Corrupt police lieutenant Sebastian notifies casino owner and underworld boss Vincent Halloran about the new arrivals. Halloran has been tipped off about an undercover New York City policeman out to lure him into international waters so he can be arrested by British police for the murder of Detective Lombardy. With only three strangers to choose from, Sebastian informs Halloran that Nick is the cop. Halloran hires Julie as a singer, in part to find out what she knows about Nick. He then tries to bribe a puzzled Nick to leave Macao, but Nick is interested in getting to know the curvaceous Julie better and turns him down.

Later, Trumble offers the broke Nick a lucrative commission to help him sell a hot diamond necklace, which he accepts as a means of getting a nest egg to start a life together somewhere with Julie. However, when Nick shows Halloran a diamond from the necklace, Halloran recognizes it as part of the same cache he had sent to Hong Kong only a week earlier to be sold. Now certain of Nick's identity, he lays a trap for Nick, who gets knocked out and taken prisoner.

Nick is guarded by two thugs and Halloran's girlfriend and head croupier, Margie. Worried that Halloran is planning to dump her for Julie, the jealous Margie helps Nick escape, with instructions to take Julie with him when he goes. The thugs discover Nick is missing and headed by Halloran's murderous henchman, Itzumi, pursue him on a wild chase down to the waterfront. When Trumble happens on the late-night fracas he tries to help Nick, and, mistaken by the thugs for him, is killed. Before dying he tells Nick about having used him in an attempt to entrap Halloran, and the police boat patrolling offshore to capture the dangerous fugitive from justice if he can still be lured beyond territorial waters.

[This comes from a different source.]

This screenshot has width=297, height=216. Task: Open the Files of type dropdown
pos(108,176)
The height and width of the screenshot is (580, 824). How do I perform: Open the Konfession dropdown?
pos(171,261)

When Nick tries to get Julie to go away with him, he learns that Halloran has invited her on a trip to Hong Kong to retrieve his expensive necklace, a rendezvous he instructs her to keep. Nick lurks by the dock and disposes of Itzumi. Taking his place at the helm of Halloran's boat, he steers the unsuspecting kingpin toward the waiting police. After a violent fistfight with Halloran that leaves the mobster unconscious in the water, Nick swims him over to the British authorities.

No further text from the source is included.